Am Sonntag findet in Frankreich der zweite Durchgang der konservativen Primärwahlen statt. Von sieben Kandidaten sind noch die Ex-Premierminister François Fillon und Alain Juppé übrig. Der Gewinner gilt als Favorit für die Präsidentschaftswahl im Frühjahr 2017. In den Umfragen liegen sowohl Fillon wie Juppé klar vor den Kandidaten der extremen Rechte und der Linken. Am Donnerstag lieferten sie sich in einem Fernsehduell einen Schlagabtausch – und kritisierten dabei vor allem Präsident François Hollande.

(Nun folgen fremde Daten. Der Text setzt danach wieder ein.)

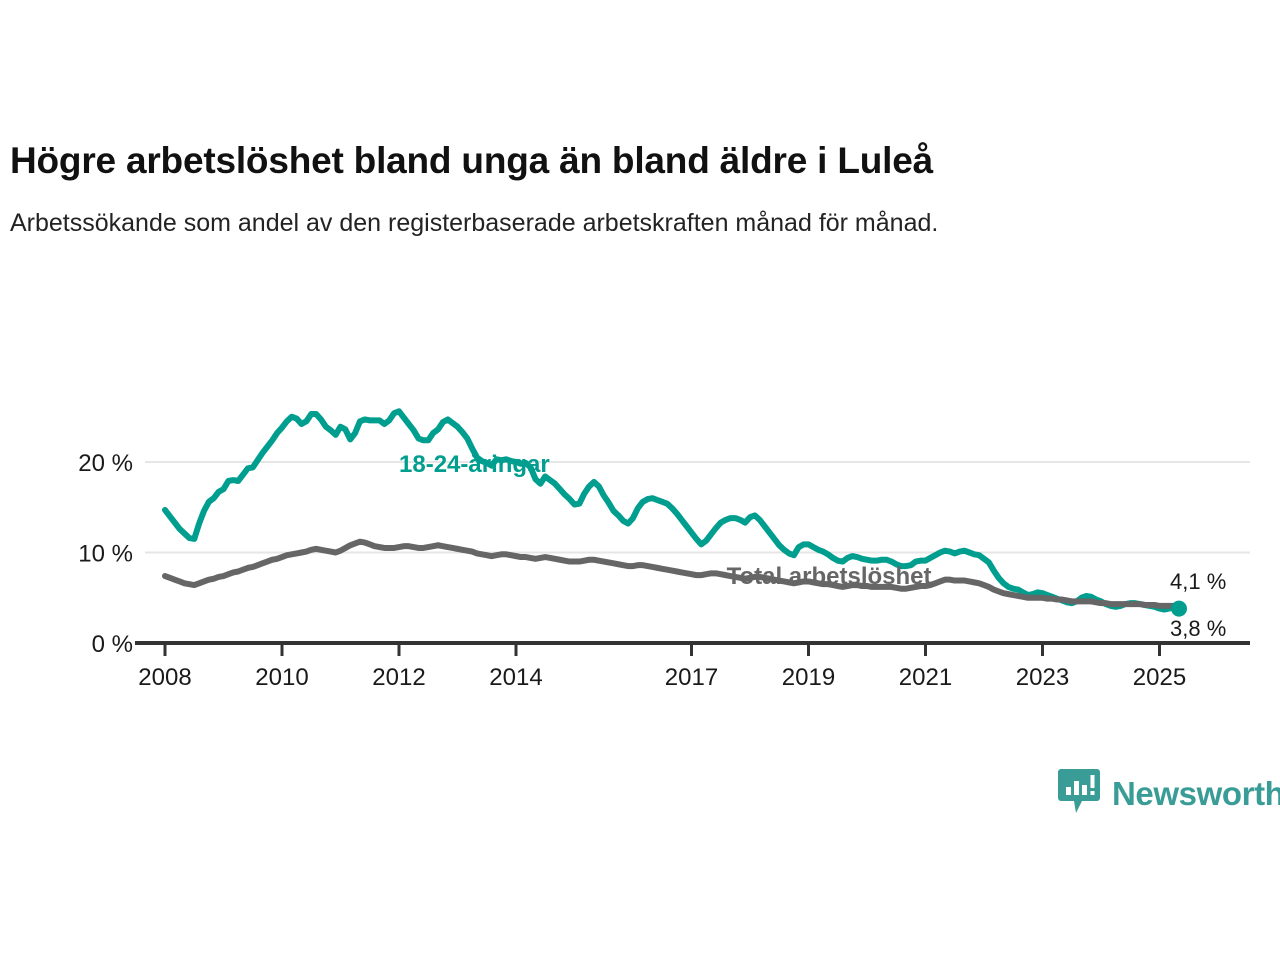 Image resolution: width=1280 pixels, height=960 pixels. Describe the element at coordinates (516, 678) in the screenshot. I see `x-axis-tick-label: 2014` at that location.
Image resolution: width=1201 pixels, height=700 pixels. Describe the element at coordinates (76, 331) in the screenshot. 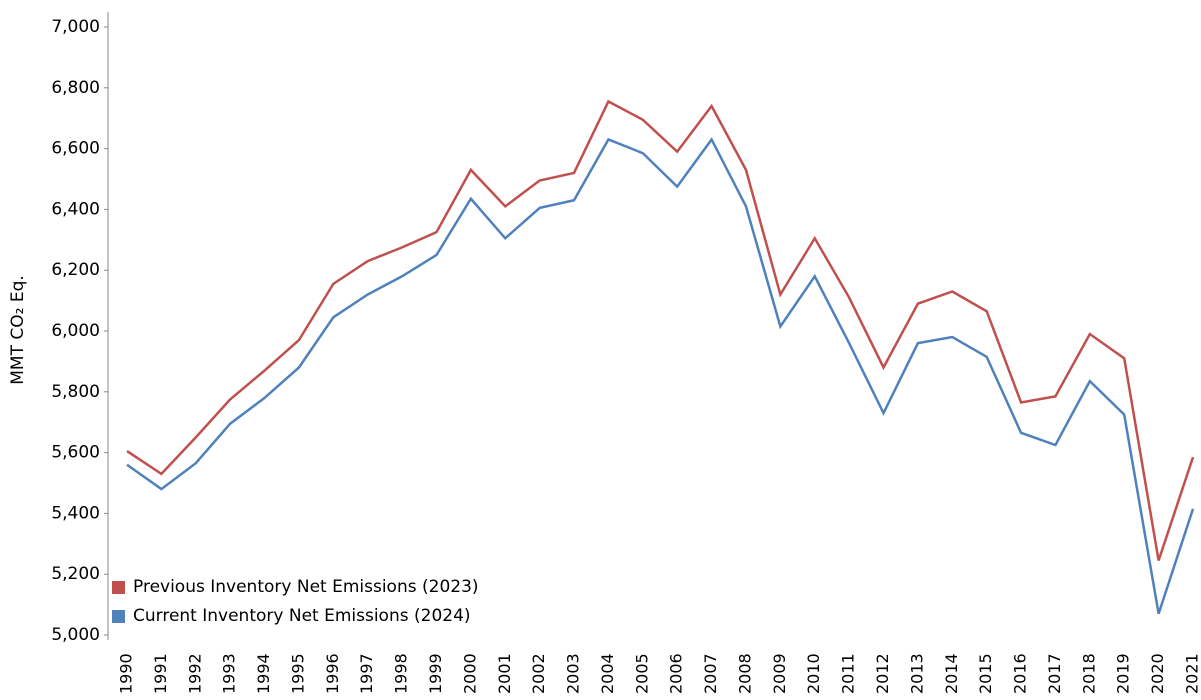

I see `y-tick-label: 6,000` at that location.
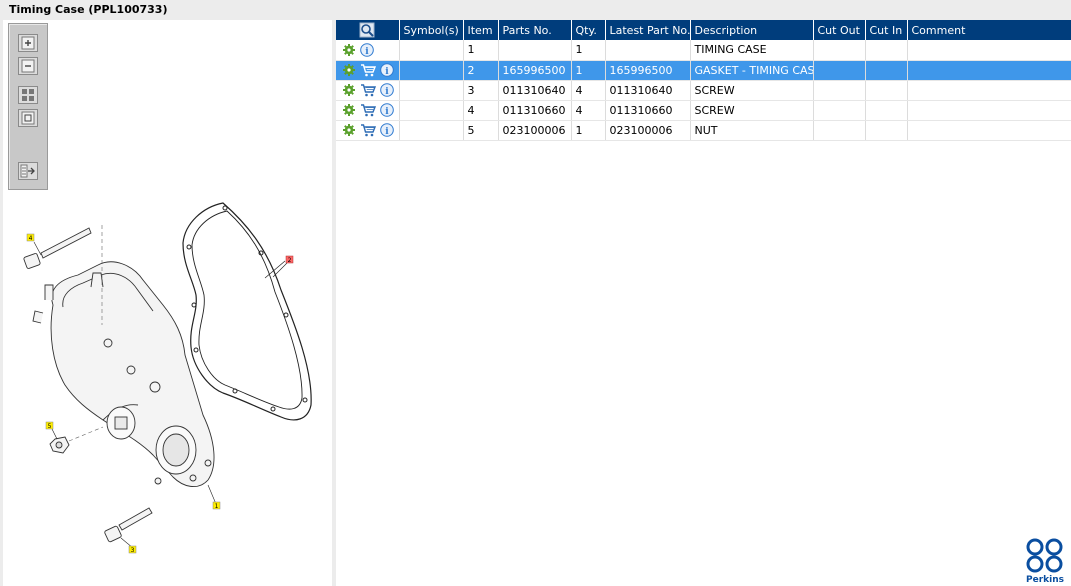  I want to click on cell-description: GASKET - TIMING CASE, so click(752, 70).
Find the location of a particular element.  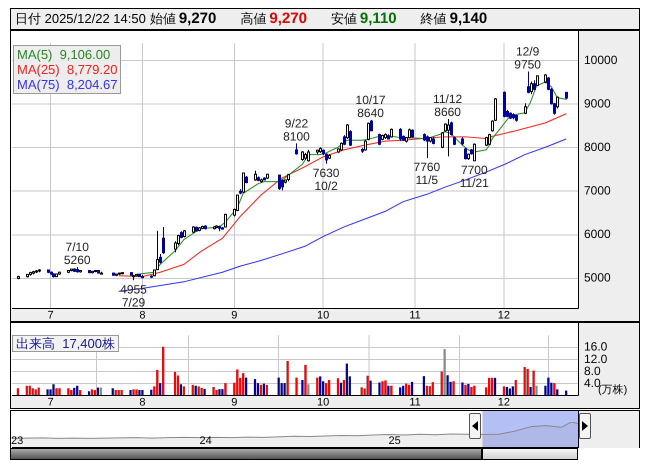

text: 始値 9,270 is located at coordinates (183, 18).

Die Sozialisten wollen im Januar eigene Primärwahlen abhalten. Hollande, der auf
eine rekordtiefe Popularität kommt, will sich dem Vernehmen nach nächste Woche entscheiden, ob er nochmals ins Rennen steigt. Tritt Hollande nicht an, stünde sein Premier Manuel Valls bereit. Drei weitere Sozialisten, Emmanuel Macron, Arnaud Montebourg und Jean-Luc Mélenchon haben ihre Kandidatur erklärt.

Front-National-Chefin Marine Le Pen könnte im Frühling im ersten Wahlgang der Präsidentenwahlen zwar mit 30 Prozent der Stimmen am besten abschneiden. Mangels Allianzen wird es ihr aber kaum gelingen, in der Stichwahl eine Mehrheit zu erhalten.